I have worked for more than a dozen newspapers in the last 35 years. Some of my colleagues have been conservative, others liberal. The vast majority have been flaming moderates. I am hard-pressed to remember even one who has not been obsessed with objectivity and fairness.

Someone recently told me the media always paints Trump supporters with the same brush. Really? Always? Here in the media, we know the feeling.

Of course, I can only speak for myself.

Comments

David Bates

Speaking for myself, I enjoyed this piece immensely, and it prompted me to dust off my 1985 edition of Edward Jay Whetmore's "Mediamerica: Form, Content and Consequence of Mass Communication." Recalling a Viewpoints piece I once wrote arguing that political terms like "liberal" and "conservative" had become basically meaningless (even more true today than then), it occurred to me that "media" is similarly misleading.

If we go with Whetmore's definition of "mass medium," ...

1) It must reach many people, and ..
2) It requires the use of some technological device, located between source and destination

... then "the media," refers to: Newspapers, magazines, journals, newsletters, radio broadcasts, cable TV broadcasts, books, films, and now: the Internet, which includes blogs, podcasts, message boards, YouTube, Instagram, Facebook, Twitter, RSS feeds, etc.

It actually doesn't help much anymore to clarify by saying "the news media." It's never entirely clear what this means.

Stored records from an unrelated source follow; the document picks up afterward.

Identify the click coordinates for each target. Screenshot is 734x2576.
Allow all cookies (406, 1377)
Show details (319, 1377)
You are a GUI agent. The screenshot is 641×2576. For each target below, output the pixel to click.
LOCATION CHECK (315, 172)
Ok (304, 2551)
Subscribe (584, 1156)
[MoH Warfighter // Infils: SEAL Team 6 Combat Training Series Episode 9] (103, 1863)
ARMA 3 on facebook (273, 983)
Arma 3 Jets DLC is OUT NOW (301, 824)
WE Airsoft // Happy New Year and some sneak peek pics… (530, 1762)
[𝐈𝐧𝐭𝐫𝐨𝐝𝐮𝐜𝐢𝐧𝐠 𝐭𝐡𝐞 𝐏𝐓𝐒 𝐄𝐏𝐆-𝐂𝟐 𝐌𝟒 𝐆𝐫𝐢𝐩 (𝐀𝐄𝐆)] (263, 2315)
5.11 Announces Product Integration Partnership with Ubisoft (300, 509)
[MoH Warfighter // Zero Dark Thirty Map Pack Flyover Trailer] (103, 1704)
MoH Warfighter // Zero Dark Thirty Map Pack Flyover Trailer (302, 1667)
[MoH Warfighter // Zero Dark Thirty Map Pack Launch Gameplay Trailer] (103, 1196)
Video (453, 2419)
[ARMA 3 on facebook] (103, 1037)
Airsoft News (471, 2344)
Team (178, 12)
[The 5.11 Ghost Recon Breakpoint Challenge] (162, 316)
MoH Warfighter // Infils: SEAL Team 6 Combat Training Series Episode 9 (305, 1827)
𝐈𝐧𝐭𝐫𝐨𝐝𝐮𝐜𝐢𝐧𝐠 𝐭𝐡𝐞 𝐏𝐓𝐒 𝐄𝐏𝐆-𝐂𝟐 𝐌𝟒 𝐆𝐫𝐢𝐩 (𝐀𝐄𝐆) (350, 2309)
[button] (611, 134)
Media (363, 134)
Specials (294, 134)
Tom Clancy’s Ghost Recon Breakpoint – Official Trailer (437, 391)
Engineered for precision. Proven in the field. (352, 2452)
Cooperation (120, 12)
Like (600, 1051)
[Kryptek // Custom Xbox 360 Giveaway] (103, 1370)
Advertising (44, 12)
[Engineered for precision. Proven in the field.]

Just the major newspapers, just the major TV broadcasts ... or both? Or: The opinion-pages in said newspapers, or the pundits on said TV stations? Sean Hannity and David Corn may blast "the media," and -- amazingly -- they may even be referring, in their own minds, to the same media. But to listen to their specific complaints, one would think they're talking about species as different as a dolphin and an elephant.